----- Page

### Display the versions of the libraries used for reference purposes.

In [2]:
import sys
import numpy as np
import tensorflow as tf
import sklearn
import torch
from sklearn.datasets import fetch_openml
from sklearn.model_selection import train_test_split
from sklearn.metrics import accuracy_score, precision_score, recall_score, f1_score, confusion_matrix
import notebook
import os

# Print Python version
print(f'Python version: {sys.version}')

# Print Jupyter Notebook version
print(f'Jupyter Notebook version: {notebook.__version__}')

# Print library versions
print(f'NumPy version: {np.__version__}')
print(f'TensorFlow version: {tf.__version__}')
print(f'Torch version: {torch.__version__}')
print(f'Scikit-learn version: {sklearn.__version__}')

Python version: 3.12.9 | packaged by Anaconda, Inc. | (main, Feb  6 2025, 18:49:16) [MSC v.1929 64 bit (AMD64)]
Jupyter Notebook version: 7.3.2
NumPy version: 1.26.4
TensorFlow version: 2.19.0
Torch version: 2.6.0+cu126
Scikit-learn version: 1.5.1


### Loading MNIST dataset and Splitting its and saving them

In [4]:
from sklearn.datasets import fetch_openml
from sklearn.model_selection import train_test_split
import joblib
import os

#Create Models and Data splits Folder
os.makedirs("Models and Data splits", exist_ok=True)


# -------------------------
# 1. Load and Preprocess the MNIST Data
# -------------------------
mnist = fetch_openml('mnist_784', version=1)
X = mnist.data.values      # shape (70000, 784)
y = mnist.target.astype(int).values

# 2. Split into train/test
X_train_not_scaled, X_test_not_scaled, \
y_train_not_scaled, y_test_not_scaled = train_test_split(
    X, y,
    test_size=0.2,
    random_state=42,
    stratify=y
)

# 3. Save the raw (unscaled) splits
joblib.dump(
    (X_train_not_scaled, X_test_not_scaled,
     y_train_not_scaled, y_test_not_scaled),
    'Models and Data splits/data_[ORIGINAL] Train_Test_Splits.pkl'
)

# 4. [0,1] Min‚ÄìMax scaling (divide by 255)
X_train_scaled = X_train_not_scaled / 255.0
X_test_scaled  = X_test_not_scaled  / 255.0
joblib.dump(
    (X_train_scaled, X_test_scaled,
     y_train_not_scaled, y_test_not_scaled),
    'Models and Data splits/data_[SCALED] Train_Test_Splits.pkl'
)

----------
----- Supplied material

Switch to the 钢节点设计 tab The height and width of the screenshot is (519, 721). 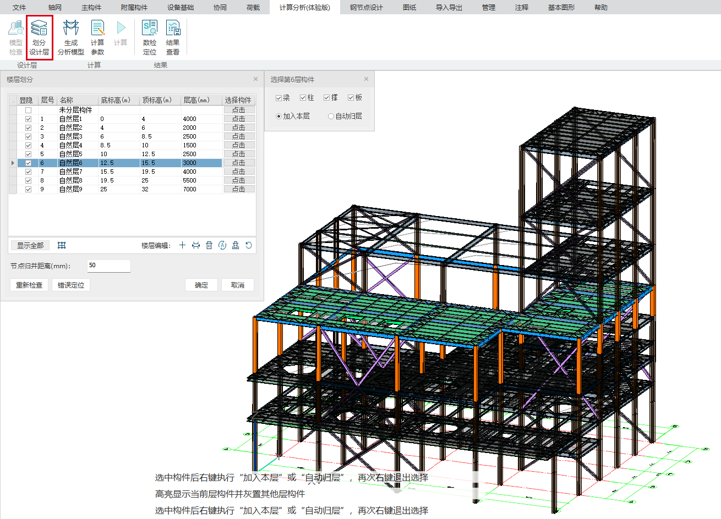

----------

## Problems to solve
(A) From the notebook page above the lines, list every version number shown in the printed output, each with the name it is printed next to.
(B) Write out the notebook page from "#Create Models and" up to and including "mnist = fetch_openml('mnist_784', version=1)", substituting "Directory" for "Folder".

## Solution list
(A)
Python: 3.12.9
Jupyter Notebook: 7.3.2
NumPy: 1.26.4
TensorFlow: 2.19.0
Torch: 2.6.0+cu126
Scikit-learn: 1.5.1

(B)
#Create Models and Data splits Directory
os.makedirs("Models and Data splits", exist_ok=True)


# -------------------------
# 1. Load and Preprocess the MNIST Data
# -------------------------
mnist = fetch_openml('mnist_784', version=1)